Kneeland Reese, Ojeda Jordyn, St-Yves Ghislain, Naselaris Thomas
Department of Computer Science, University of Minnesota, Minneapolis MN, 55455.
Department of Neuroscience, University of Minnesota, Minneapolis MN, 55455.
ArXiv. 2023 Jun 1:arXiv:2306.00927v1.
Two recent developments have accelerated progress in image reconstruction from human brain activity: large datasets that offer samples of brain activity in response to many thousands of natural scenes, and the open-sourcing of powerful stochastic image-generators that accept both low- and high-level guidance. Most work in this space has focused on obtaining point estimates of the target image, with the ultimate goal of approximating literal pixel-wise reconstructions of target images from the brain activity patterns they evoke. This emphasis belies the fact that there is always a family of images that are equally compatible with any evoked brain activity pattern, and the fact that many image-generators are inherently stochastic and do not by themselves offer a method for selecting the single best reconstruction from among the samples they generate. We introduce a novel reconstruction procedure (Second Sight) that iteratively refines an image distribution to explicitly maximize the alignment between the predictions of a voxel-wise encoding model and the brain activity patterns evoked by any target image. We use an ensemble of brain-optimized deep neural networks trained on the Natural Scenes Dataset (NSD) as our encoding model, and a latent diffusion model as our image generator. At each iteration, we generate a small library of images and select those that best approximate the measured brain activity when passed through our encoding model. We extract semantic and structural guidance from the selected images, used for generating the next library. We show that this process converges on a distribution of high-quality reconstructions by refining both semantic content and low-level image details across iterations. Images sampled from these converged image distributions are competitive with state-of-the-art reconstruction algorithms. Interestingly, the time-to-convergence varies systematically across visual cortex, with earlier visual areas generally taking longer and converging on narrower image distributions, relative to higher-level brain areas. Second Sight thus offers a succinct and novel method for exploring the diversity of representations across visual brain areas.

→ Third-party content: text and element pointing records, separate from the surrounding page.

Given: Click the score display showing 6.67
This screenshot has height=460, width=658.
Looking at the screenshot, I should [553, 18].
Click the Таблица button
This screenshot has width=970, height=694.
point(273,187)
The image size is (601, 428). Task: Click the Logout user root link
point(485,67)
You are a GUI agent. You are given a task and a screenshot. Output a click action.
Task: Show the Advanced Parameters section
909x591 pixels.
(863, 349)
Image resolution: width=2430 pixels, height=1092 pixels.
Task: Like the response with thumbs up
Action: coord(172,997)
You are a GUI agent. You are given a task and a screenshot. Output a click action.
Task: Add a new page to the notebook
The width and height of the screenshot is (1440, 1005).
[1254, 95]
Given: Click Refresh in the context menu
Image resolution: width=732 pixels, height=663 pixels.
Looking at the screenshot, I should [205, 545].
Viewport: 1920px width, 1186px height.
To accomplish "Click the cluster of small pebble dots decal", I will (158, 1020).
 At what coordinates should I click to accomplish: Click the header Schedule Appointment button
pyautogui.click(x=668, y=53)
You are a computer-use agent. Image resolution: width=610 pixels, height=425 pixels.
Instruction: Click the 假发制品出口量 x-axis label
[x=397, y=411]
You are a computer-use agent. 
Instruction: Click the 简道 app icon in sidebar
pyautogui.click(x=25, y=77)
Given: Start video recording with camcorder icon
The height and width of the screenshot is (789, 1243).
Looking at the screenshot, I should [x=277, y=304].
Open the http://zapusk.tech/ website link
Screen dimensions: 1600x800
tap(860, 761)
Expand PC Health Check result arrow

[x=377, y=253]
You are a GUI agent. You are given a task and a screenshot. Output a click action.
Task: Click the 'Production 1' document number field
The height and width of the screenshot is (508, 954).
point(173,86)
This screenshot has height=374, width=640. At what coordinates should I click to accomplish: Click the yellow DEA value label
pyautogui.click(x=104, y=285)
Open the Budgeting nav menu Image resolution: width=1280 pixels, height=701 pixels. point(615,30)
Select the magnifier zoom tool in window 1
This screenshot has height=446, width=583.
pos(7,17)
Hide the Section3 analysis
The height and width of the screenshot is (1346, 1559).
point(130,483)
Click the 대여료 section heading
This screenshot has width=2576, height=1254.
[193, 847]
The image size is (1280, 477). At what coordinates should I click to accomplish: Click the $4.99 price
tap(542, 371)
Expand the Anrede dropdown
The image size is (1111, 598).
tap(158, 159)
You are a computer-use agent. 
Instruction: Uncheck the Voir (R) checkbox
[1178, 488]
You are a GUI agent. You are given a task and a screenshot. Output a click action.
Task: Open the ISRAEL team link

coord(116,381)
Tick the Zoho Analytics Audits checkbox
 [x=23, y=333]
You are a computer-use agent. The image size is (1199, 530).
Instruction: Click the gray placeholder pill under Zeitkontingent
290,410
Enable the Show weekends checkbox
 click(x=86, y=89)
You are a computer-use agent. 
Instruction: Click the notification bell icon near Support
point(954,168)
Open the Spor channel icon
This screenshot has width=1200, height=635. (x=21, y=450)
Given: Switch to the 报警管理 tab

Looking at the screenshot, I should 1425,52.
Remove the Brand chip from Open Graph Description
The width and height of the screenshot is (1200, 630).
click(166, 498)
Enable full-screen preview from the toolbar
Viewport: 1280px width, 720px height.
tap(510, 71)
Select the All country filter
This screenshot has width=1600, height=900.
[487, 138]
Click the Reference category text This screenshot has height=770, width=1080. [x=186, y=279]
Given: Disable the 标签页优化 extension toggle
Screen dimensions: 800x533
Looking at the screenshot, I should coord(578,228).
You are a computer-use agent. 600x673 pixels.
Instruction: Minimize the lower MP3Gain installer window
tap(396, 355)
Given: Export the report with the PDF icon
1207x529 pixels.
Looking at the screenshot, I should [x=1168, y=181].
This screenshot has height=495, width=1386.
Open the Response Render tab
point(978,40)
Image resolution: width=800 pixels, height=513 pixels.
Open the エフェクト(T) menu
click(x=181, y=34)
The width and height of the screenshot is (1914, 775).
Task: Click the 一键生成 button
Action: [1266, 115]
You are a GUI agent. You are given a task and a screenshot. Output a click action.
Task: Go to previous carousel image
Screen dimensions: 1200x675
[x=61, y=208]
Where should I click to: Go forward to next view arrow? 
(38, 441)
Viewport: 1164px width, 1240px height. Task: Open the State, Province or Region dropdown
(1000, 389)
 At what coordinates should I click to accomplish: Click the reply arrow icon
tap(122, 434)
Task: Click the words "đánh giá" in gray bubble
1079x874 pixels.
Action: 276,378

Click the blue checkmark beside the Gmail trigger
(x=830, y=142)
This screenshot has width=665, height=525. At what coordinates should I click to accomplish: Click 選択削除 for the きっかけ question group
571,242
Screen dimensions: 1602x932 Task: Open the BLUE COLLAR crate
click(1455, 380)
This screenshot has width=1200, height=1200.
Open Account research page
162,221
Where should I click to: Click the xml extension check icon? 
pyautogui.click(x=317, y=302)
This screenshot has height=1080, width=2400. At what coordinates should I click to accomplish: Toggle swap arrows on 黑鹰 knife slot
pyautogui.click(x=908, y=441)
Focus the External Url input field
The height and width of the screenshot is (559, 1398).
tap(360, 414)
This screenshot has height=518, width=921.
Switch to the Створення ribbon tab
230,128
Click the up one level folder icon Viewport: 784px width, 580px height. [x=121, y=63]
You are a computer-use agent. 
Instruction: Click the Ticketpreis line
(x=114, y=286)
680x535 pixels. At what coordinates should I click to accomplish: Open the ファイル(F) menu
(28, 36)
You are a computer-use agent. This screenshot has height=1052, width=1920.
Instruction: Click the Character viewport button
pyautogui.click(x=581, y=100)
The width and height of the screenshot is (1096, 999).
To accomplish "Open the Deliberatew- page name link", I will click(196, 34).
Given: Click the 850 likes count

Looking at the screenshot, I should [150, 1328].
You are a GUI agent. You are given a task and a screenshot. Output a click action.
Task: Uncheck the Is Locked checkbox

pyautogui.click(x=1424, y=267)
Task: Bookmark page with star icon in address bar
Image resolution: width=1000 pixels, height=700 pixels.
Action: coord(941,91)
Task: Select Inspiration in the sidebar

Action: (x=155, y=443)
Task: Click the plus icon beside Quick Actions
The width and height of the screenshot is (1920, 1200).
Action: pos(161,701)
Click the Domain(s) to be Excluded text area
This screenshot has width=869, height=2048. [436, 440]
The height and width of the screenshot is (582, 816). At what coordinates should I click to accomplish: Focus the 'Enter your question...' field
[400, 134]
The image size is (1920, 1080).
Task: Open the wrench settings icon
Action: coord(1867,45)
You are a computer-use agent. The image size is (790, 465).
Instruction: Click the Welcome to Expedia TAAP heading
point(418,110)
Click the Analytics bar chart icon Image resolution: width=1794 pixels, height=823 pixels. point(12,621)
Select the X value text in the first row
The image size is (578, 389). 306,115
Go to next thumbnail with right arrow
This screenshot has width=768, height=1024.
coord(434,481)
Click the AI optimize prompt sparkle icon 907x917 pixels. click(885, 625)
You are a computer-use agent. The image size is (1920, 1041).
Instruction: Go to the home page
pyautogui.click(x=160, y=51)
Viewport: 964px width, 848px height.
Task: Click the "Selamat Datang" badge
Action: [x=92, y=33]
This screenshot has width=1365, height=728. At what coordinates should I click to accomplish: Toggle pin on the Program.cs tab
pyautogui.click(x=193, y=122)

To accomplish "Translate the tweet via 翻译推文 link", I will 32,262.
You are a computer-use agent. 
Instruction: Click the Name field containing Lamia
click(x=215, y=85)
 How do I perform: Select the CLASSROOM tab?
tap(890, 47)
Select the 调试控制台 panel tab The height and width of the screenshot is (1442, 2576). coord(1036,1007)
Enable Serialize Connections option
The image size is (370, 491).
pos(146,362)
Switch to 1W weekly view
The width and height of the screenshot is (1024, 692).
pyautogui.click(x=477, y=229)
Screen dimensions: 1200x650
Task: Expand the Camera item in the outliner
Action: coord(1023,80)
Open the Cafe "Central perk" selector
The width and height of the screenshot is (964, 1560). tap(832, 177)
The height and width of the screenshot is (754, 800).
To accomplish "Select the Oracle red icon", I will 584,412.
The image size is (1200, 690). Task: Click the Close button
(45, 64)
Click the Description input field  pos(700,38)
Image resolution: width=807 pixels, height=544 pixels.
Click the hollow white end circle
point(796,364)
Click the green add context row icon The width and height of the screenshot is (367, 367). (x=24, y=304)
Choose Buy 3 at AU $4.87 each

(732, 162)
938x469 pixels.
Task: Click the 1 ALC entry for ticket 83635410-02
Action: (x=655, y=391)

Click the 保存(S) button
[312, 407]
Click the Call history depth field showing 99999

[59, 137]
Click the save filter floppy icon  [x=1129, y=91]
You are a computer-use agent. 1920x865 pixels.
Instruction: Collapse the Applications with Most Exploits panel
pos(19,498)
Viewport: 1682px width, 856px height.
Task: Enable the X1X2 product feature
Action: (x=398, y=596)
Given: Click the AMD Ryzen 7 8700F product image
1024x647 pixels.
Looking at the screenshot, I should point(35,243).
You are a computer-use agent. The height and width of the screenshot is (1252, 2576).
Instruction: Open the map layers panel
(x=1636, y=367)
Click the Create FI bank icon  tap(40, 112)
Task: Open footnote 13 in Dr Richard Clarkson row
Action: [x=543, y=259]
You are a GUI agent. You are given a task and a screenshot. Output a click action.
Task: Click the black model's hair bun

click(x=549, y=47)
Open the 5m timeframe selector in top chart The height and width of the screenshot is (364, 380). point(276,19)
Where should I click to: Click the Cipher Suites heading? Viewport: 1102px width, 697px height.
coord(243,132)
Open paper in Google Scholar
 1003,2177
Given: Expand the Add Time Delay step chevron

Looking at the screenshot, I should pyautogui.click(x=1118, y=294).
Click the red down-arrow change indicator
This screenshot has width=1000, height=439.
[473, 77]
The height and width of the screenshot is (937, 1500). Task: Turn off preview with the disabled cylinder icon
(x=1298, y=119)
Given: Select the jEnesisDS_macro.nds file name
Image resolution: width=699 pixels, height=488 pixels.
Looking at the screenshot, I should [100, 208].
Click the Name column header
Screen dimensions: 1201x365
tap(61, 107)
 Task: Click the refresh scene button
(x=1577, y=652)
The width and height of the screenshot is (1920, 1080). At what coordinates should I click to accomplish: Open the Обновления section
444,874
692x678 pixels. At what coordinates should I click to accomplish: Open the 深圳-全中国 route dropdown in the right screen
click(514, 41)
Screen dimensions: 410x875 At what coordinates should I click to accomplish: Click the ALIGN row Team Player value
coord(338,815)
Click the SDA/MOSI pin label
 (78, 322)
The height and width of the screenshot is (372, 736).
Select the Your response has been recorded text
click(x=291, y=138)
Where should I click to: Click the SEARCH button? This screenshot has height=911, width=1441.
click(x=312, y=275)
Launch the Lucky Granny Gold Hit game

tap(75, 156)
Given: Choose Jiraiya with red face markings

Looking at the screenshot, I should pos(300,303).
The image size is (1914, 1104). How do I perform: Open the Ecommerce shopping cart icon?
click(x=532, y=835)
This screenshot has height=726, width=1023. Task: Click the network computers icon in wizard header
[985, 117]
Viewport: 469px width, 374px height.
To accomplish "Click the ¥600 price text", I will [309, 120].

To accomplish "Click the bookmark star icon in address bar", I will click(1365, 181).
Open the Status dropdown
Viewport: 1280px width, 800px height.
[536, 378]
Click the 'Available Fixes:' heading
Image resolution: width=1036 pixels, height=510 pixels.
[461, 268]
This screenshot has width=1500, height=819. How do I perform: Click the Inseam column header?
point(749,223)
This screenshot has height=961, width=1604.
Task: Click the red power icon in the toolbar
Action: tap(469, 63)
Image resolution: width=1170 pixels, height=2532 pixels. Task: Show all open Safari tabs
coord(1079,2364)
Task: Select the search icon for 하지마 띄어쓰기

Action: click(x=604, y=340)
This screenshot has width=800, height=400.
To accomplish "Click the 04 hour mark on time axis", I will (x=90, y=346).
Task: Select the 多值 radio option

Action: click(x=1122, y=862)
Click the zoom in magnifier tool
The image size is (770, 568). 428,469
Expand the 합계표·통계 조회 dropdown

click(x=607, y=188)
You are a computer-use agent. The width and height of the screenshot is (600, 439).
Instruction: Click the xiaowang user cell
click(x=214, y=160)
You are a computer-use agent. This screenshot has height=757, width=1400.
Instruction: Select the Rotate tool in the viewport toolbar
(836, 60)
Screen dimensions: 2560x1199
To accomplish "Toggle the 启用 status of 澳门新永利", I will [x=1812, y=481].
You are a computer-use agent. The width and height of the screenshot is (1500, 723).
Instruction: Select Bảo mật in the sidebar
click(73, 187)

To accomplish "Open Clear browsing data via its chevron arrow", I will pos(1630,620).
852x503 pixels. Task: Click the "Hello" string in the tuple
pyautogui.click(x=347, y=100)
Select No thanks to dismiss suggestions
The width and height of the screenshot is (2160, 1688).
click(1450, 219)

一是提供了响应数千个自然场景的大脑活动样本的大型数据集,二是强大的随机图像生成器的开源,这些生成器可接受低级和高级指导。该领域的大多数工作都集中在获得目标图像的点估计上,其最终目标是根据大脑活动模式唤起的目标图像进行逐像素的文字重建。这种强调掩盖了这样一个事实,即总是存在一系列与任何唤起的大脑活动模式同样兼容的图像,而且许多图像生成器本质上是随机的,它们本身并没有提供一种从它们生成的样本中选择单一最佳重建的方法。我们引入了一种新颖的重建程序(Second Sight),该程序迭代地优化图像分布,以明确最大化体素编码模型的预测与任何目标图像唤起的大脑活动模式之间的对齐。我们使用在自然场景数据集(NSD)上训练的一组经过大脑优化的深度神经网络作为我们的编码模型,并使用潜在扩散模型作为我们的图像生成器。在每次迭代中,我们生成一个小的图像库,并选择那些在通过我们的编码模型时最接近测量到的大脑活动的图像。我们从选定的图像中提取语义和结构指导,用于生成下一个图像库。我们表明,通过在迭代过程中优化语义内容和低级图像细节,这个过程会收敛到高质量重建的分布上。从这些收敛的图像分布中采样的图像与最先进的重建算法具有竞争力。有趣的是,收敛时间在视觉皮层中系统地变化,相对于高级脑区,早期视觉区域通常需要更长时间并收敛到更窄的图像分布上。因此,Second Sight提供了一种简洁新颖的方法来探索视觉脑区表征的多样性。